Front Porch Days brings county residents together

Photo submitted to Times Observer Bonnie MIller (left) and Lynda Church celebrate Warren County Front Porch Days. Miller and Church live in apartments and, because they don’t have front porches, sat on a bench along the south side of Pennsylvania Avenue in Warren and welcomed visitors there.

There were probably people all over the world this weekend celebrating Front Porch Days without even knowing it.

There are very few requirements — not even a front porch — for the event.

Basically, people have to be outside and social.

The third annual Warren County Front Porch Days brought people together all over the county.

That’s all it’s about.

Photo submitted to Times Observer Selma Billingsley and her grandson, Samuel McCaig, welcome visitors to her front porch during Warren County Front Porch Days.

“The theme is, ‘Connect with neighbors,'” one of the event’s organizers, Gary Lester, said.

No front porch? Front porch too small to welcome visitors? No problem.

“We include driveways, front yards, closed-off blocks and any other venues that fit the theme,” Lester said.

There is nothing to buy, nor sell. If people want to offer snacks or drinks to their visitors, they can.

There is no hard-and-fast start nor end time. As long as there are people sitting near their homes and there are people passing by to talk to, the event was still going.

There is no driving required. It’s not about visiting someone else’s neighborhood, but that’s not discouraged.

As the event isn’t predicated upon raising money, tracking it is hit-and-miss.

“We don’t know how widespread the action is,” Lester said. “We found interest and a contact person in the major communities, and it appeared at least as a conversation point at township and village meetings.”

*Task details*: Reproduce word for word the stretch of the Front Porch Days article from "There is nothing" through "was still going.". The data after this point has nothing to do with the Front Porch Days article.

*Records shown*:
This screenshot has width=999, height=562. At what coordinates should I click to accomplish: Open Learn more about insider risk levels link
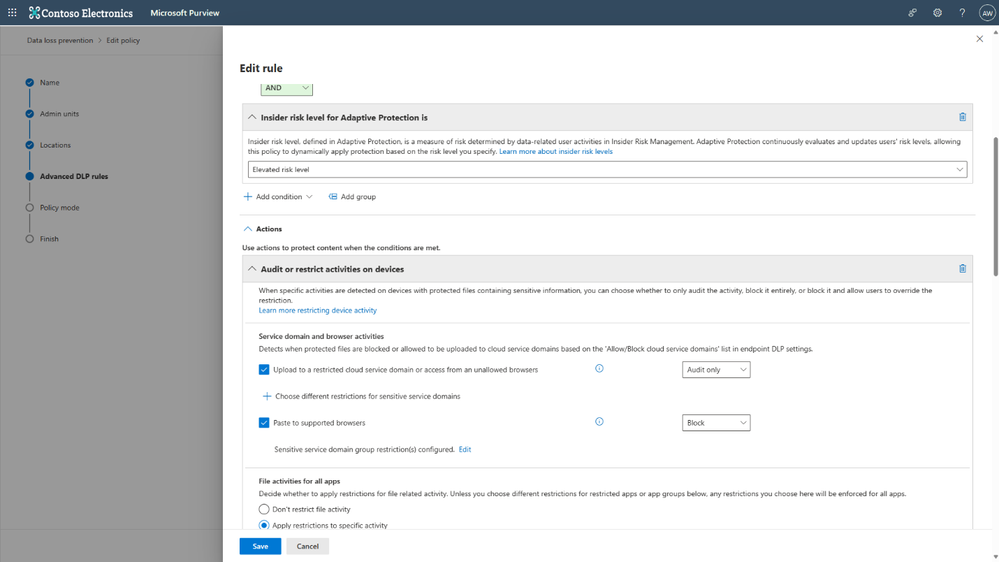click(556, 152)
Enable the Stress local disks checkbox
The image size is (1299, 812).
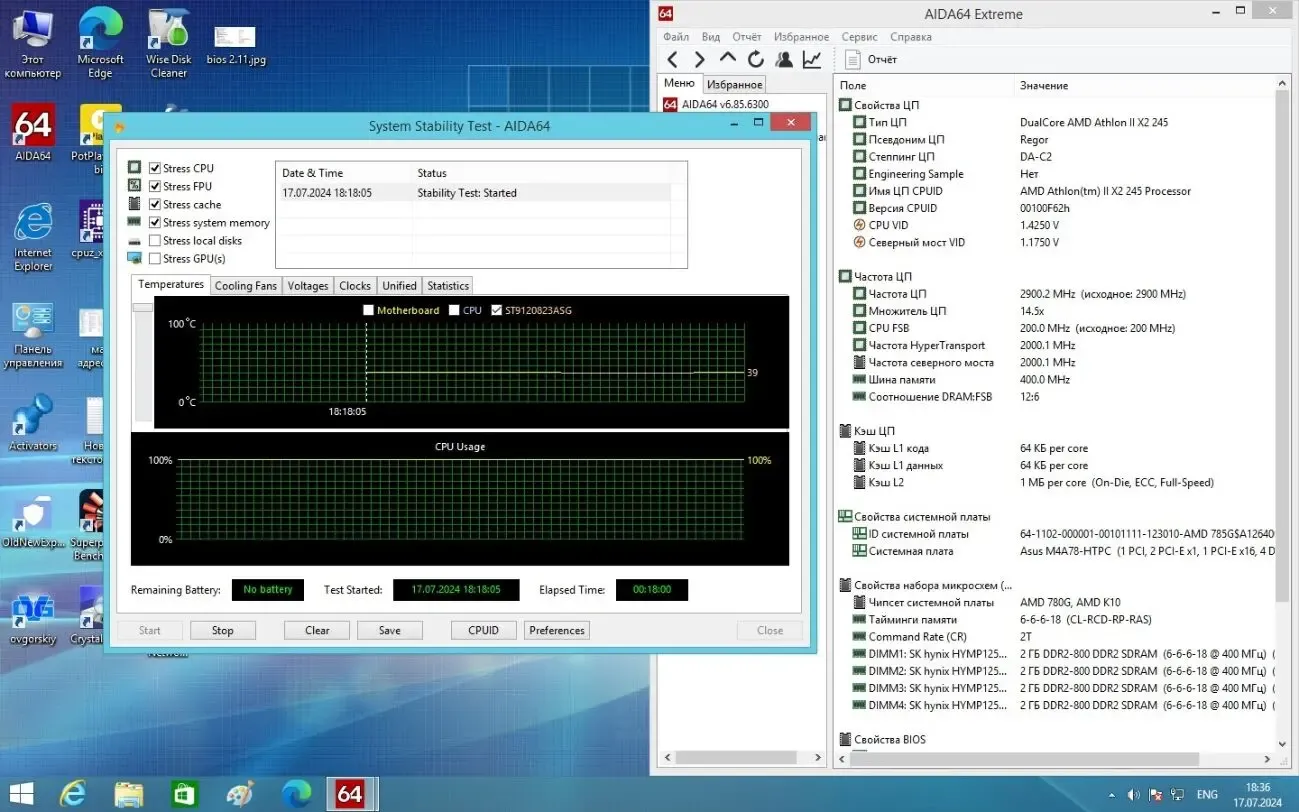tap(155, 240)
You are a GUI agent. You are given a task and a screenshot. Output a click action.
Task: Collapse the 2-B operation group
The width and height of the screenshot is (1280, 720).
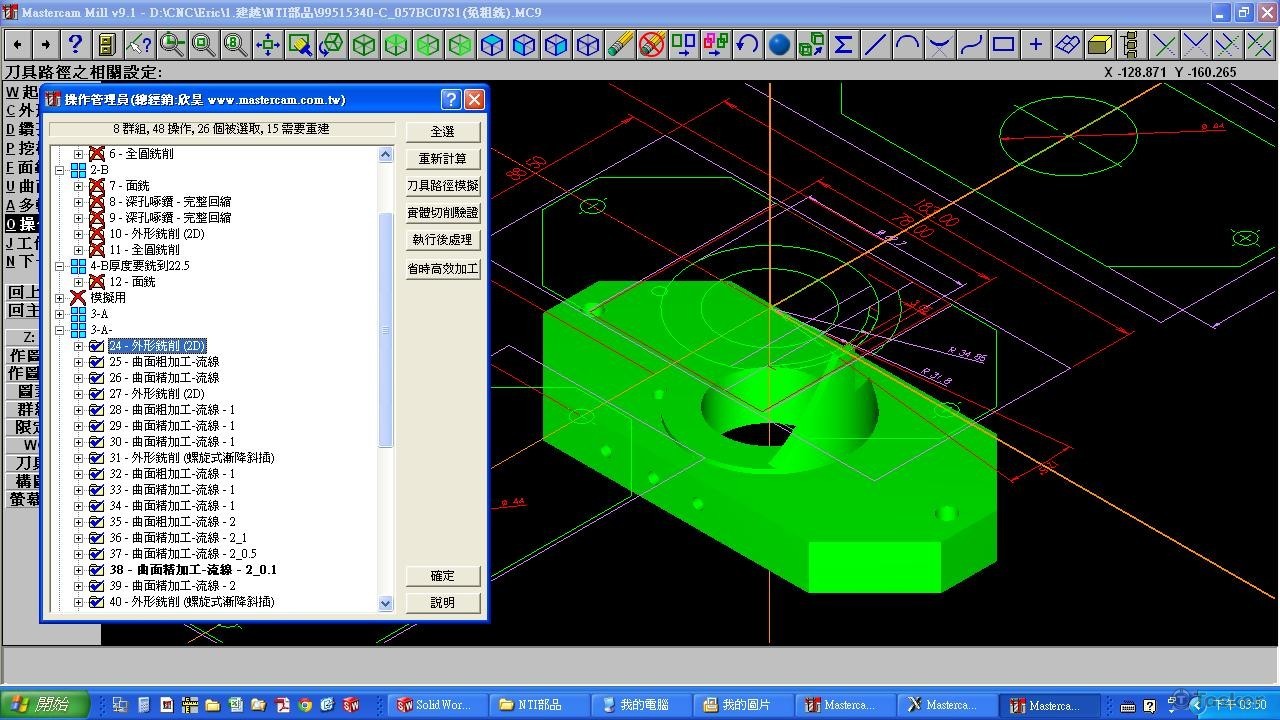coord(60,170)
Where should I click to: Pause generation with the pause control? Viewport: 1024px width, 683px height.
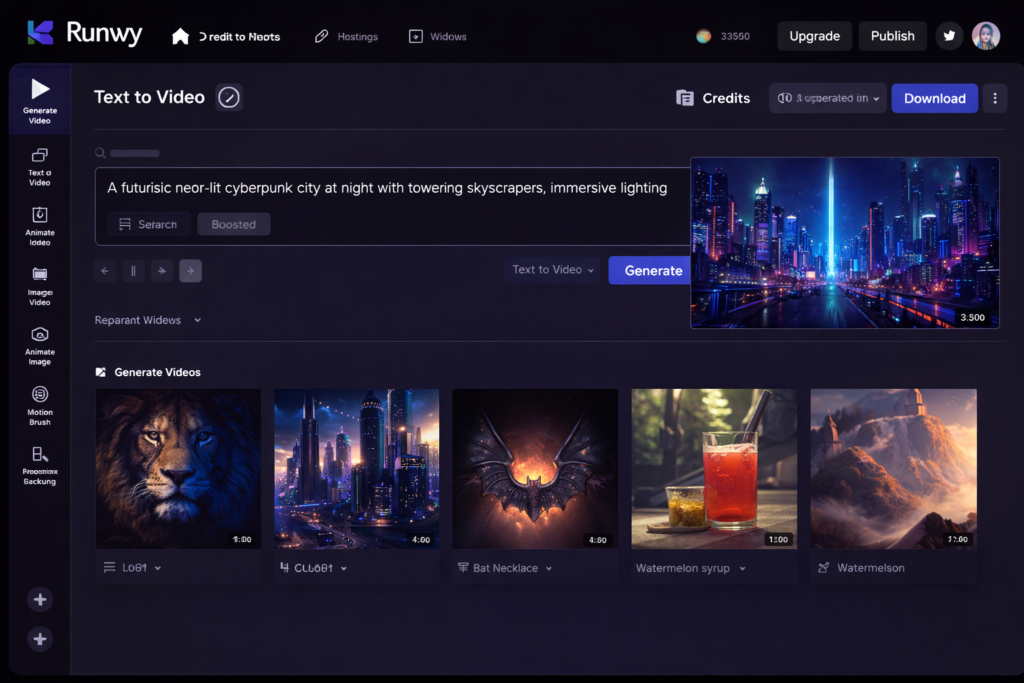133,270
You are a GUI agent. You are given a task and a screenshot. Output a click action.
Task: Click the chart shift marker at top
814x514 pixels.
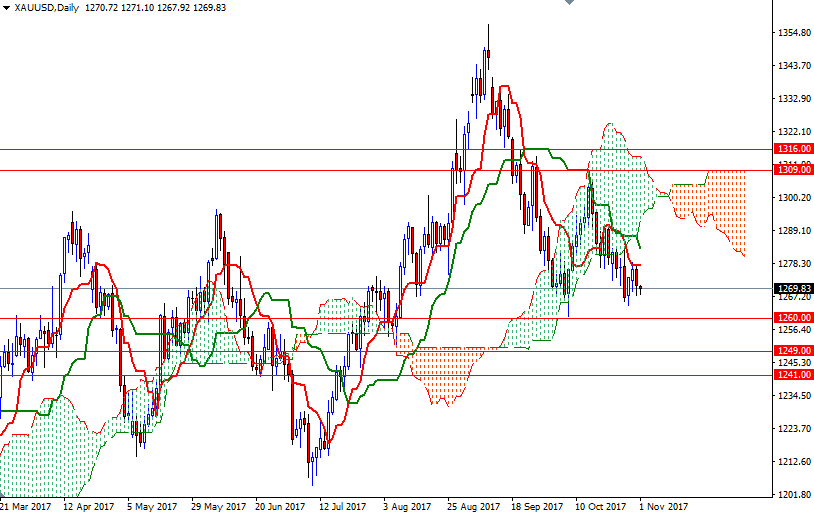click(569, 4)
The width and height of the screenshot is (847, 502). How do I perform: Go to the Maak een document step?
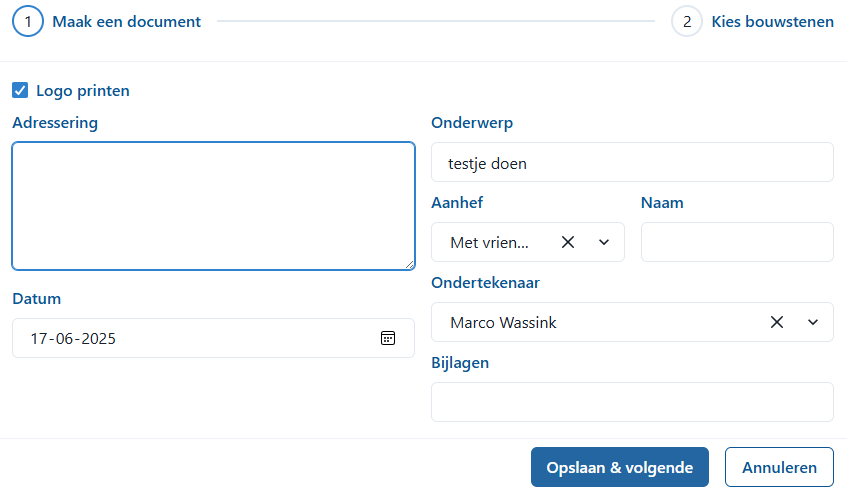click(126, 21)
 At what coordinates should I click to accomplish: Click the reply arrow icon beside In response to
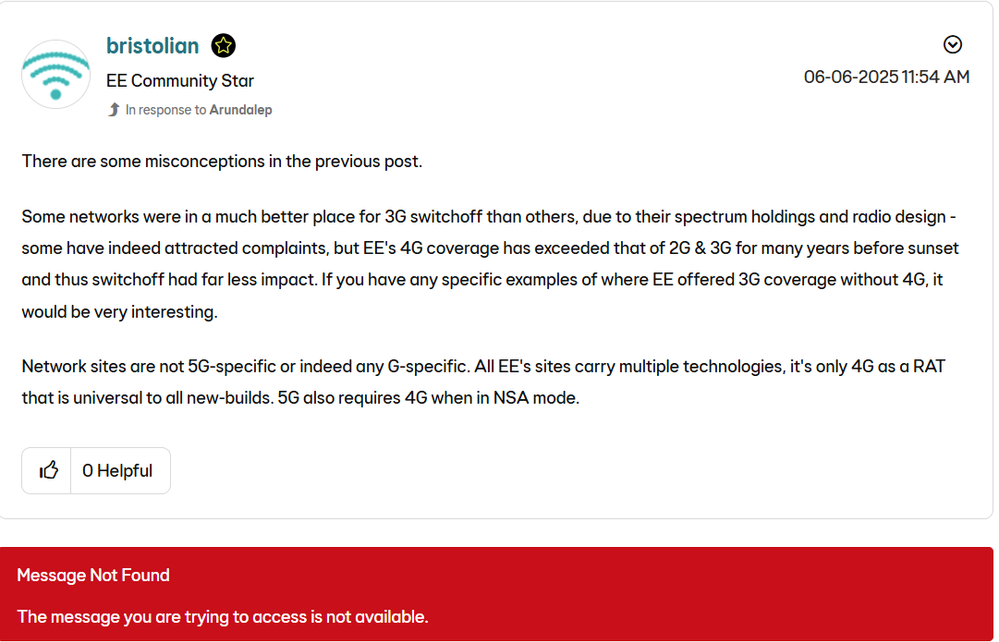coord(114,110)
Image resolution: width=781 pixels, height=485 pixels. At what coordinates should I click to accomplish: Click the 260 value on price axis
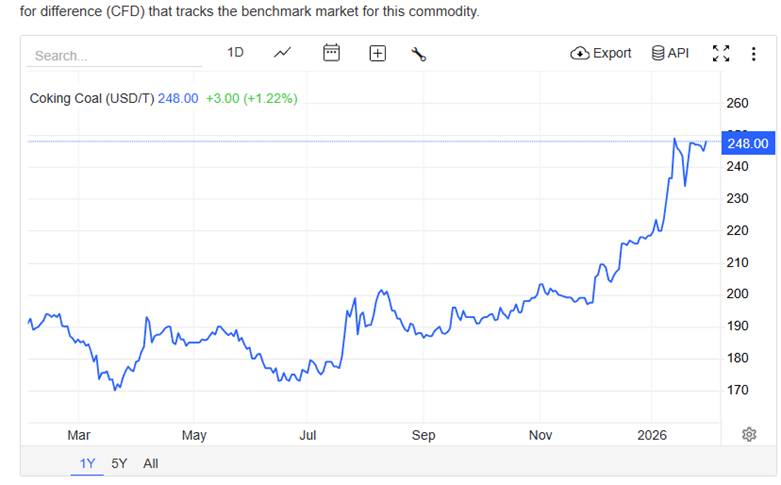coord(737,103)
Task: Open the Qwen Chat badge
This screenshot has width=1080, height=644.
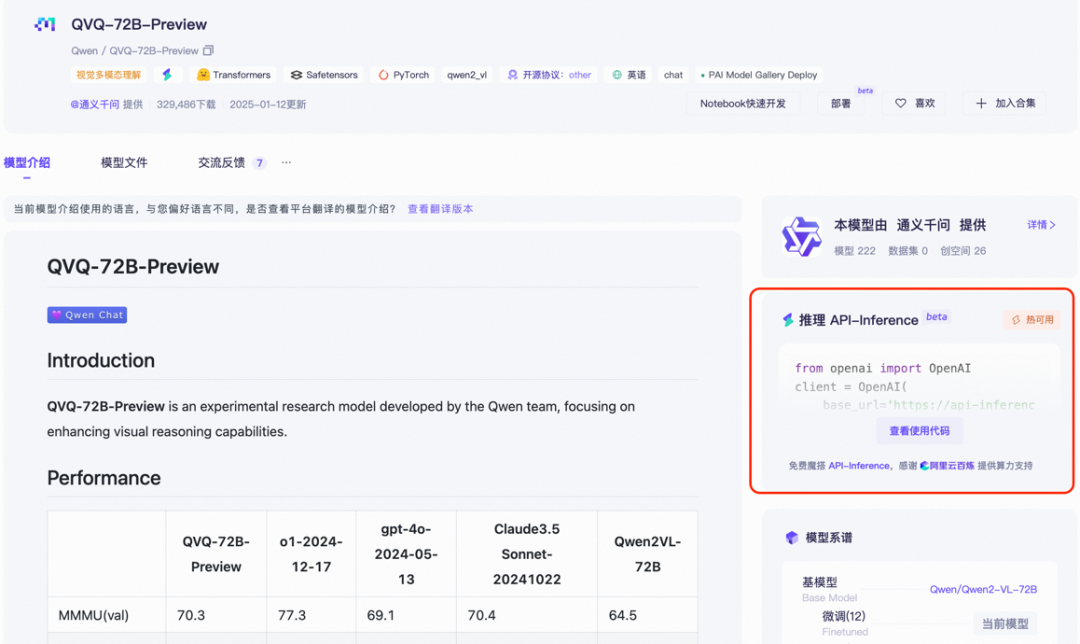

*Response box*:
There is nothing to buy, nor sell. If people want to offer snacks or drinks to their visitors, they can.

There is no hard-and-fast start nor end time. As long as there are people sitting near their homes and there are people passing by to talk to, the event was still going.